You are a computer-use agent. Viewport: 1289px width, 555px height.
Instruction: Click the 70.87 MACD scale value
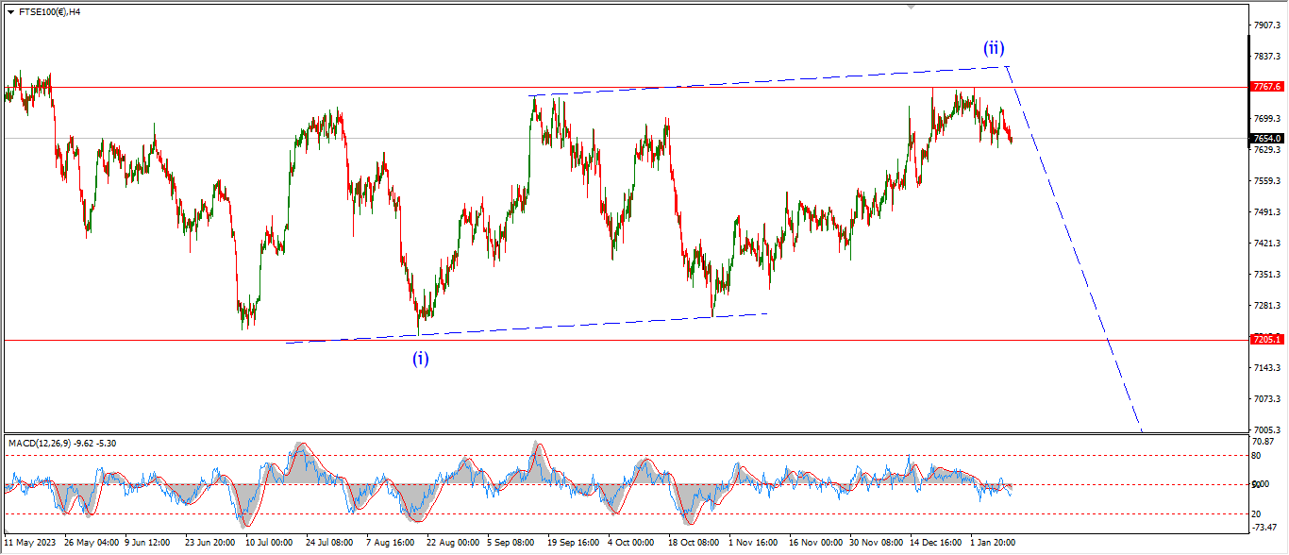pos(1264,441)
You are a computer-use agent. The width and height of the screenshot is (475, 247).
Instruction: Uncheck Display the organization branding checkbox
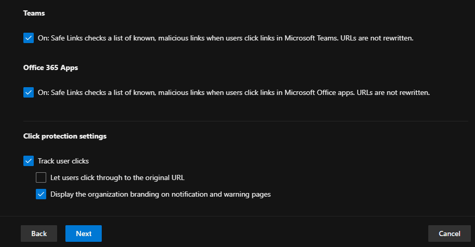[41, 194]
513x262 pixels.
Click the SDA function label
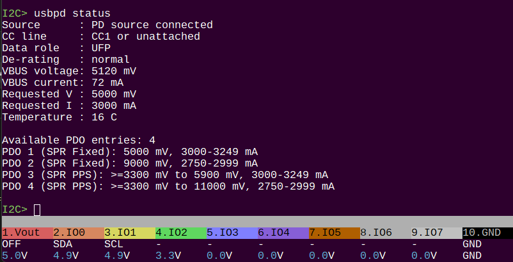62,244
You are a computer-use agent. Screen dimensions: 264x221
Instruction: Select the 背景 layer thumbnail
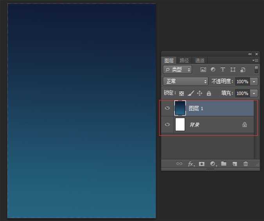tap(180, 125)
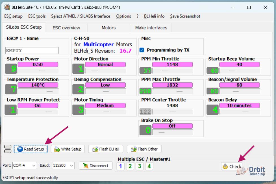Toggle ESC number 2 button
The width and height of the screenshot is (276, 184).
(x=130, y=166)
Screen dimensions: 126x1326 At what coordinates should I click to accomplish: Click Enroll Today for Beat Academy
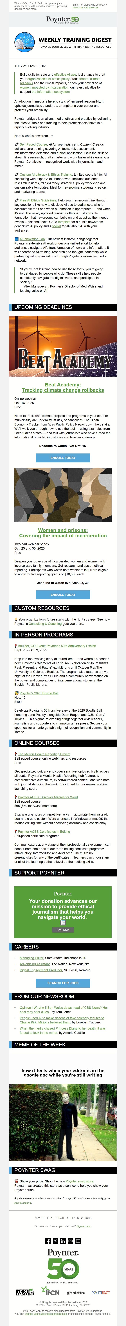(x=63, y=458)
------------------------------------
Give the lines again word for word, from the start of the records to the line holding "You are a computer-use agent. The", both included, and leave out any picture.

You are a computer-use agent. Viewport: 1289px width, 555px height.
Instruction: Click the 70.87 MACD scale value
pos(1264,441)
You are a computer-use agent. The width and height of the screenshot is (475, 247).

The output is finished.